Kind karma extends to yourself as well. It is only through processing our negative thoughts and emotions, our fears that we can heal ourselves and offer our best selves to the world. As well as practicing kind karma with others, practice kind karma with yourself once a week. Do one thing that makes you become in tune and love yourself more.
Read our article on Self Love for more tips and techniques:
Forgive yourself and others
Forgiveness is liberating. Learning to forgive yourself and others will encourage you to grow as a person. Releasing the anger and resentment that you felt towards someone who wronged you will not condone their actions but it will free you from the bitterness and hatred that weighed you down. Forgiveness is about realising everyone makes mistakes.
Try this forgiveness exercise:
Write down something you or someone else did wrong. Journalling through free writing is an excellent way to help you get everything out that you have been suppressing. Next think about one positive outcome from this mistake or event. if you are struggling to think of any, think about what you might need to do positively to move on from this situation.
Protect yourself through self care
Kind karma doesn’t mean sacrificing your mental health for other people. It took me a long time to realise being kind only works if you establish firm boundaries with others, for example, when I was younger I used to feel immense guilt if I didn’t say yes, listen to or help everyone I came into contact with. It was only when a friend turned to me one day and said, “you’re so easy to rant to“, that I realised, I was giving my own energy away to ‘energy vampires.’
Protecting yourself through self care is essential if you are going to practice kind karma. if we are continuously giving to others, we drain our own energy. Kind karma is about doing small acts that help others but that don’t siphon our own energy or self worth.
Read our article on Self Care for more tips and techniques:
Forget about the reward
Kind karma is not about carrying out acts of kindness to get more followers on social media or for public recognition. It’s not about being able to boast to everyone about all the amazing things you do to help others. Kind karma is about going about your day and every interaction in a kind way. It is about being subtle and making the right choices, to be kind and put more compassion out to the world.

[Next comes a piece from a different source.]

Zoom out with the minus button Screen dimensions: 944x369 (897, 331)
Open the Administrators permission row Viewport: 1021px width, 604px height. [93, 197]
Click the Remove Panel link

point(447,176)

Kind karma is a way we can enrich the world with more compassion and understanding. Practicing kind karma will also encourage you to make good choices and reflect on the role you play in your life too. Kind karma gives us responsibility going forward to be more authentic, to help others for their sake instead of our own gratification and to become our best selves.
Try this kind karma challenge: To do one small kind karma deed each day in a subtle way to help others and the world around us. Your reward is knowing you are putting more good out into the world.